* **Records from a collection**:
Start of Block

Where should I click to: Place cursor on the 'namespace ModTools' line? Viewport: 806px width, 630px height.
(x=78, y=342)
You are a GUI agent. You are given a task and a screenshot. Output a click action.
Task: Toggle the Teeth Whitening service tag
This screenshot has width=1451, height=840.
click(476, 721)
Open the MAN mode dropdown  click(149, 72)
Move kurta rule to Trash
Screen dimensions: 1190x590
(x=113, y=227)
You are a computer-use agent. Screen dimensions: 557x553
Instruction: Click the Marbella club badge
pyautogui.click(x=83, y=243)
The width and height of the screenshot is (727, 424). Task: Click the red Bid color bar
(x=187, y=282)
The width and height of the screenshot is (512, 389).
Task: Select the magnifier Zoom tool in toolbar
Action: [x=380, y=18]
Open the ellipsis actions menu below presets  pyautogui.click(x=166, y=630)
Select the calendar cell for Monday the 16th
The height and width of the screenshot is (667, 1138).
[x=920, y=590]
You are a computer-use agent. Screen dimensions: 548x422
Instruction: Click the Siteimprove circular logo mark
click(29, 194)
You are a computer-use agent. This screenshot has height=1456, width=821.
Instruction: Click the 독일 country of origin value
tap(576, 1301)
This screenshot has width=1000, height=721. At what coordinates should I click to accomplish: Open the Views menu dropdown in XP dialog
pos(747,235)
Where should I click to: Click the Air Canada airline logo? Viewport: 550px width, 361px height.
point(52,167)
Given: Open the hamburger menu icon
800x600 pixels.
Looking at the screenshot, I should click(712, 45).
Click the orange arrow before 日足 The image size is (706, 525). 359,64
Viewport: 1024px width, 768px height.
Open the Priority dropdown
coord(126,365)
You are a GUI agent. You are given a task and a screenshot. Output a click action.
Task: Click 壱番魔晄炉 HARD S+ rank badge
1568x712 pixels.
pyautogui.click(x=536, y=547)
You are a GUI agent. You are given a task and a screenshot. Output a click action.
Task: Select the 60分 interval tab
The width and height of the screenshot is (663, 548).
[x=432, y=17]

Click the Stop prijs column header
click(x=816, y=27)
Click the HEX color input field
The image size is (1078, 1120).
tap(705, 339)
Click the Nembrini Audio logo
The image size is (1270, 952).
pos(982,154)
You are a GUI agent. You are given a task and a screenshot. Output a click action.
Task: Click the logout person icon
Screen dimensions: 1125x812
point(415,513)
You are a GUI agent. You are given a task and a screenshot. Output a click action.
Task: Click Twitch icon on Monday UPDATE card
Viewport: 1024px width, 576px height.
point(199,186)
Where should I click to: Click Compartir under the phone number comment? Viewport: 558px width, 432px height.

End of Block

The response should be the lines from the one containing "Open the ellipsis" through the last line of the data, set down exactly and with no other line.

Open the ellipsis actions menu below presets  pyautogui.click(x=166, y=630)
Select the calendar cell for Monday the 16th
The height and width of the screenshot is (667, 1138).
[x=920, y=590]
You are a computer-use agent. Screen dimensions: 548x422
Instruction: Click the Siteimprove circular logo mark
click(29, 194)
You are a computer-use agent. This screenshot has height=1456, width=821.
Instruction: Click the 독일 country of origin value
tap(576, 1301)
This screenshot has width=1000, height=721. At what coordinates should I click to accomplish: Open the Views menu dropdown in XP dialog
pos(747,235)
Where should I click to: Click the Air Canada airline logo? Viewport: 550px width, 361px height.
point(52,167)
Given: Open the hamburger menu icon
800x600 pixels.
Looking at the screenshot, I should click(712, 45).
Click the orange arrow before 日足 The image size is (706, 525). 359,64
Viewport: 1024px width, 768px height.
Open the Priority dropdown
coord(126,365)
You are a GUI agent. You are given a task and a screenshot. Output a click action.
Task: Click 壱番魔晄炉 HARD S+ rank badge
1568x712 pixels.
pyautogui.click(x=536, y=547)
You are a GUI agent. You are given a task and a screenshot. Output a click action.
Task: Select the 60分 interval tab
The width and height of the screenshot is (663, 548).
[x=432, y=17]

Click the Stop prijs column header
click(x=816, y=27)
Click the HEX color input field
The image size is (1078, 1120).
tap(705, 339)
Click the Nembrini Audio logo
The image size is (1270, 952).
pos(982,154)
You are a GUI agent. You are given a task and a screenshot. Output a click action.
Task: Click the logout person icon
Screen dimensions: 1125x812
point(415,513)
You are a GUI agent. You are given a task and a screenshot. Output a click action.
Task: Click Twitch icon on Monday UPDATE card
Viewport: 1024px width, 576px height.
point(199,186)
Where should I click to: Click Compartir under the phone number comment? Viewport: 558px width, 432px height.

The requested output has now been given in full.